Goal:
Reproduce word for word the portion of the essay on the 2021 sculpture that lies between "Developing the Idea" and "this would work.", inclusive.

Document segment:
>> START
Some art projects are done in a handful of days, some in weeks, while others take many months. This was one of the latter, and it was quite a journey, with so much fulfillment and learning, as well as a few moments of utter despair! It also was a great exemplar of so many common stages of producing an elaborate piece, I thought I'd capture some of it while the memories are fresh.
The first seed of this piece occurred in early summer of 2020. Like just about everyone, I was already so over 2020 and looking ahead eagerly to the coming of 2021. :-) The seemingly innocent thought popped into my head: "I wonder if I could make a piece of art that somehow symbolized 2021?" And so it began...
Developing the Idea
As I tossed this idea around, I first considered the icosahedron, which has 20 faces with 3-fold symmetry. Since 21 is divisible by 3, it seemed feasible that I could develop a sculpture with 21-pointed stars at the center of each of the 20 faces. Alternatively, I could use the dodecahedron, and put the 21-pointed stars at each of the 20 vertices, with 7 points on each of the three corners meeting at a vertex. With this in mind, I turned to the computer to start figuring out whether this would work.
>> END
Record excerpts:
>> START
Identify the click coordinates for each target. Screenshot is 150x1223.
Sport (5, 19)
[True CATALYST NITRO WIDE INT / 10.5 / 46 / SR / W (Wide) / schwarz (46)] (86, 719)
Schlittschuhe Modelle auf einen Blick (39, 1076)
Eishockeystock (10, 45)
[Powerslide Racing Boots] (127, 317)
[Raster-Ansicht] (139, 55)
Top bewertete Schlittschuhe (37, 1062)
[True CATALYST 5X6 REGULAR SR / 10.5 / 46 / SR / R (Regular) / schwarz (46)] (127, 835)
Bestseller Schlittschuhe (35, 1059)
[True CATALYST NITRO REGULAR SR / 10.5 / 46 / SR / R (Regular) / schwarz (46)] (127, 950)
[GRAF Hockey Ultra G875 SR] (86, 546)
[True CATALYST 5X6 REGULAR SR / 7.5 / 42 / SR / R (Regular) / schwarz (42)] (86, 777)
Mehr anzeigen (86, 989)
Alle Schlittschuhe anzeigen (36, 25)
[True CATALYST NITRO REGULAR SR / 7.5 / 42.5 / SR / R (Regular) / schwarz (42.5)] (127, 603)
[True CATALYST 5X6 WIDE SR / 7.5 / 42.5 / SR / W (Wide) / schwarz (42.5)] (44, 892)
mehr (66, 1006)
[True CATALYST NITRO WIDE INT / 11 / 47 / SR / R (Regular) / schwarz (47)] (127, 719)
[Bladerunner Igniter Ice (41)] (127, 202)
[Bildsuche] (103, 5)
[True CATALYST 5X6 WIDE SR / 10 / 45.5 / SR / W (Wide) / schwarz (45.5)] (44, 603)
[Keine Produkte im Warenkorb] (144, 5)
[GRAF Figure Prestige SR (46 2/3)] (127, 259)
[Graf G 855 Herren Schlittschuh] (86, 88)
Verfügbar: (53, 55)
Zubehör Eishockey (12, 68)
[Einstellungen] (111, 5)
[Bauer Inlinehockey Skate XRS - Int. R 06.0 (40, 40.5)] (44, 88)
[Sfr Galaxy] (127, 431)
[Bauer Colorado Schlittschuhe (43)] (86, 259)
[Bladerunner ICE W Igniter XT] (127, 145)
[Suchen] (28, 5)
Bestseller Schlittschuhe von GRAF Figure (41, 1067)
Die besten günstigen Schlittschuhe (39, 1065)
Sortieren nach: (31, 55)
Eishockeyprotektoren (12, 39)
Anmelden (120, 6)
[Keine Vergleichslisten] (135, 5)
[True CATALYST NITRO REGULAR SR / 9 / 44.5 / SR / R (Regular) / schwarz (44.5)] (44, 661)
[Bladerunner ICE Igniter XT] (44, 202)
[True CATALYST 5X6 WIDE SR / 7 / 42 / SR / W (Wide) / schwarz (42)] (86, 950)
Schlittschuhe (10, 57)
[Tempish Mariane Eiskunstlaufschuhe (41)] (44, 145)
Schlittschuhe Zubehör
>> END
Final answer:
Developing the Idea
As I tossed this idea around, I first considered the icosahedron, which has 20 faces with 3-fold symmetry. Since 21 is divisible by 3, it seemed feasible that I could develop a sculpture with 21-pointed stars at the center of each of the 20 faces. Alternatively, I could use the dodecahedron, and put the 21-pointed stars at each of the 20 vertices, with 7 points on each of the three corners meeting at a vertex. With this in mind, I turned to the computer to start figuring out whether this would work.